## [SHORT TASK]
Which lines below contain the string "swatch"? List each of them in full.

━━━ ENTRIES PROVIDED ━━━

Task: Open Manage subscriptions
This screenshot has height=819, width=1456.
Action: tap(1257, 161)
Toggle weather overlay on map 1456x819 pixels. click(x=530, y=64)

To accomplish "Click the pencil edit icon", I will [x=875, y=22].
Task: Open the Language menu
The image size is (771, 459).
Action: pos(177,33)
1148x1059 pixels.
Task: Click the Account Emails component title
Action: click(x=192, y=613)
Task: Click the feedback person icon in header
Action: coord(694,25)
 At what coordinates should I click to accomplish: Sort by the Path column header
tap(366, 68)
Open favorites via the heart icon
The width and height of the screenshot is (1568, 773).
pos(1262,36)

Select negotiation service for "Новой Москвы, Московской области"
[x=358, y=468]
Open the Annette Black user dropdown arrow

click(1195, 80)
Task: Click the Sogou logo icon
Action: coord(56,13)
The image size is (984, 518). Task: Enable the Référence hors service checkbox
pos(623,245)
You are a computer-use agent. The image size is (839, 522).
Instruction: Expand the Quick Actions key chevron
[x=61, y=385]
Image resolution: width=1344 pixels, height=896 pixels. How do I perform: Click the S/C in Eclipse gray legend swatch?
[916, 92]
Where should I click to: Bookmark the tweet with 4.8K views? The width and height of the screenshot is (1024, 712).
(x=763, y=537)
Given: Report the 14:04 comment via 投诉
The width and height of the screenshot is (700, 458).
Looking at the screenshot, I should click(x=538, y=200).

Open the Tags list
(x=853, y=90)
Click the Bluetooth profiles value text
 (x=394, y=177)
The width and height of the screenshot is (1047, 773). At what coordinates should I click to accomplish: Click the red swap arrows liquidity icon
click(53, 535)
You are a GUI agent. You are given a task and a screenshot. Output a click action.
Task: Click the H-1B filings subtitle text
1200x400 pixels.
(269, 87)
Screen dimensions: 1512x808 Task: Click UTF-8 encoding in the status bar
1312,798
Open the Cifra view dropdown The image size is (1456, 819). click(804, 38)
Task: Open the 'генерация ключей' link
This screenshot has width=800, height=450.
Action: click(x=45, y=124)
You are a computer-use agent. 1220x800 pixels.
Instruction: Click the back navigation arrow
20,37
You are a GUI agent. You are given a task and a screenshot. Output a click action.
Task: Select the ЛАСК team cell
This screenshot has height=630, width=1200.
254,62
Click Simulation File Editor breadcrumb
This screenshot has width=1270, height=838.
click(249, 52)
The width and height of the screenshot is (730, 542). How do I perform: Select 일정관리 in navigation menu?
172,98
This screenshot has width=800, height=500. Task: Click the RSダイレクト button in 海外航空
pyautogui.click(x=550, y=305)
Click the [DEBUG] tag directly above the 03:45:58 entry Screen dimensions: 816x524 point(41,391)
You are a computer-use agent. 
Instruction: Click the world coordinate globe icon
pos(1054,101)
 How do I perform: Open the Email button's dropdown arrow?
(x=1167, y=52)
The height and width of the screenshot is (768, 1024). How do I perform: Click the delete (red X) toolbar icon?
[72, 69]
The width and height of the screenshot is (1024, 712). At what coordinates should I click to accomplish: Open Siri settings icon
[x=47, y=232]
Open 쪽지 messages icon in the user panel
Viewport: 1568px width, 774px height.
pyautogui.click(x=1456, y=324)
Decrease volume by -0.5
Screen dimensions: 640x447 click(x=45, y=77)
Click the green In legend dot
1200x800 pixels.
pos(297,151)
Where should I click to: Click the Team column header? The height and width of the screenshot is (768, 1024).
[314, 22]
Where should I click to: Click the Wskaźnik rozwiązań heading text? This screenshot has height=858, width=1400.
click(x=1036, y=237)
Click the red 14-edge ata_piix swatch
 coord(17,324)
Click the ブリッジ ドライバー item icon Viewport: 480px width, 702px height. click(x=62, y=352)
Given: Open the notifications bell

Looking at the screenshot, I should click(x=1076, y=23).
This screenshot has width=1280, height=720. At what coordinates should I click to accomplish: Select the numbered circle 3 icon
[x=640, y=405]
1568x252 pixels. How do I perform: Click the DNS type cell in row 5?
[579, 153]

━━━

## [ANSWER FOR THIS EXERCISE]
Image resolution: width=1344 pixels, height=896 pixels. How do I perform: Click the S/C in Eclipse gray legend swatch?
Click the red 14-edge ata_piix swatch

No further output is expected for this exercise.